Face it. Organize around it. Be as bad as I inevitably would, and as good as I could.
Have rules. Take my losses. Sorry, I don’t think I’m explaining it right. Remember Dirty Dancing ?”
“Yes.”
“Remember when Johnny told Baby about sleeping with women at the resort, how they stuffed money in his pockets and he couldn’t say no?”
“But you weren’t poor, not after the Athens Olympics.”
“I’m not talking about money. I felt like Johnny because I was missing something that other people had and they were offering it all the time. They gave me hope and then I lost it.” Gen moved under the duvet to rest against Emily. “I’m tired.”
“Do you want to sleep?”
“I want to watch the sun come up.”
“This couch is horrible.”
“It’s nice.”
“It’s uncomfortable.”
“I like it.”
“Come here, you masochist.”
They shifted so that they were stretched out together on the couch as though it were a bed.
They barely fit. Gen lay her head against Emily’s chest. Emily pulled the duvet up to Gen’s chin.
“Better,” Gen said, and was quiet for long enough that Emily thought she had fallen asleep.
The skyscrapers grew pink, the water orange.
Gen murmured, “Then I saw you at Jocelyn’s party. ” She sighed. “Trouble.”
“Why?”
“You know why.”
“Because I have children?”
“No. I mean, yes, in the sense that your kids make the stakes really high. I don’t want to mess with their lives. I want to be really careful about them. You’re trouble because you’re married.”
“Separated.”
“Emily. I’m just saying what’s true.”
“Recently separated,” Emily admitted, “with a history of going back to him.”

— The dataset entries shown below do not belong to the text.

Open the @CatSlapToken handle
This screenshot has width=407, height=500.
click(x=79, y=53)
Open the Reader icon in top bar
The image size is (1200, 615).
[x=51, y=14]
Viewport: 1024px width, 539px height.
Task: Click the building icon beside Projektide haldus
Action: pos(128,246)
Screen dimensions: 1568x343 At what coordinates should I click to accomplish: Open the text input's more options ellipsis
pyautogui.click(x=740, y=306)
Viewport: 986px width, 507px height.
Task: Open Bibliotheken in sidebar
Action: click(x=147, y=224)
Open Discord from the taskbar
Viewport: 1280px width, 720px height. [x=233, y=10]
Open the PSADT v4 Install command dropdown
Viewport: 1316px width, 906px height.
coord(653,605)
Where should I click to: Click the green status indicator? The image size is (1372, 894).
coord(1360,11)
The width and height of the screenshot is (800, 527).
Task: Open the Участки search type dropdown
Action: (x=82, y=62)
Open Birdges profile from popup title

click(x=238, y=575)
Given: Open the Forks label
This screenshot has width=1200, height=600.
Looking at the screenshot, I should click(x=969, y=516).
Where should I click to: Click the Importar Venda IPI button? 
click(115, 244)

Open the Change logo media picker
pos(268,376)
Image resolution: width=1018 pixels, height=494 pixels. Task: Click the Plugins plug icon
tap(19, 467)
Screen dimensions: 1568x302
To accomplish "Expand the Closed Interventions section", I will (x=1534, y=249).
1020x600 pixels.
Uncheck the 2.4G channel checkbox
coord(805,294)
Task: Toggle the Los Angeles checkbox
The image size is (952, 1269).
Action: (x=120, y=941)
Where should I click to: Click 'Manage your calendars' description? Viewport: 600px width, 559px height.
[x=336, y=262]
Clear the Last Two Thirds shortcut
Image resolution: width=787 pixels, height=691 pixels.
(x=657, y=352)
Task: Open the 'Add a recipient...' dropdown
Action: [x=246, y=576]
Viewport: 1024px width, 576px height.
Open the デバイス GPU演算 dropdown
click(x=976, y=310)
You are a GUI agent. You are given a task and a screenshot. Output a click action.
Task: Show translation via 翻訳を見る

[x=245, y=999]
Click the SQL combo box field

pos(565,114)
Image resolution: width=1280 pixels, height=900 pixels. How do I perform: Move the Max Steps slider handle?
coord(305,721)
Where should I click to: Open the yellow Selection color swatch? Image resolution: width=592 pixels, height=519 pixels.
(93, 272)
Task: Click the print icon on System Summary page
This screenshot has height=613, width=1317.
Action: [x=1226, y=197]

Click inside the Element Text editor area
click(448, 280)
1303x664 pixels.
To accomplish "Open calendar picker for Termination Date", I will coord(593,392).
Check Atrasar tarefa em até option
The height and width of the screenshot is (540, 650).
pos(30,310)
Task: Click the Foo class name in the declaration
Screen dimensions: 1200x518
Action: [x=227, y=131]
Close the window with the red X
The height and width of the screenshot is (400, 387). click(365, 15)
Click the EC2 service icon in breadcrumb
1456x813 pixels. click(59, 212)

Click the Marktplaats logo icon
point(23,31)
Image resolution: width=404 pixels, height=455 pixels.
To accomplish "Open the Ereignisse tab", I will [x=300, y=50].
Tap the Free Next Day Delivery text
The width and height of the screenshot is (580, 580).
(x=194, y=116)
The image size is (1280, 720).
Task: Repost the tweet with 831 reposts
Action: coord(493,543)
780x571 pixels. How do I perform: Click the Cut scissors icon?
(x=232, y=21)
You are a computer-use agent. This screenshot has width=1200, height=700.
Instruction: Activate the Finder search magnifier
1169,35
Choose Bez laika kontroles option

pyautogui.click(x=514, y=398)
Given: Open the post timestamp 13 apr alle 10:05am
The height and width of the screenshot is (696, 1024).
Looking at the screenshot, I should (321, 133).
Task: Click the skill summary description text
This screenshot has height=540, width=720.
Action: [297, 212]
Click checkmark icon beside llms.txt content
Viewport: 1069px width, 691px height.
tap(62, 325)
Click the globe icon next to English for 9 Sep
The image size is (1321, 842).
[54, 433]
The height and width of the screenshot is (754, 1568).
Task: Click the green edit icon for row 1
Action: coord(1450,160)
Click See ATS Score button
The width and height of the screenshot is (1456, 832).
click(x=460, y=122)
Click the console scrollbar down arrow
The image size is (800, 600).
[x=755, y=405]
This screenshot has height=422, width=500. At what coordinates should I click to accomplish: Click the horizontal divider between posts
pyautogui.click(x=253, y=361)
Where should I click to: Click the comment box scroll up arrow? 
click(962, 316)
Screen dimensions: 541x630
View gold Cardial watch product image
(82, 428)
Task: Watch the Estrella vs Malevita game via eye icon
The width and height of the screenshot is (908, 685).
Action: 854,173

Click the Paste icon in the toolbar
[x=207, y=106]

Gen nodded. “And you’re you . You’re trouble because of everything you’ve always been for me. I tried.” Her voice slowed. “Tried to be good…to myself. To stay away. But like I said, I’m cursed.”
“You don’t have to be.”
“It’s not so bad. Look at me. In your arms. Lucky.”
“I thought I was trouble.”
“The best kind.”
“Gen, the sun’s up.”
But Gen was asleep.
A buzz woke Emily. Gen murmured and shifted under the duvet but kept sleeping. Emily reached for her phone. There was a text from Jack: I had such a great time with you and the kids.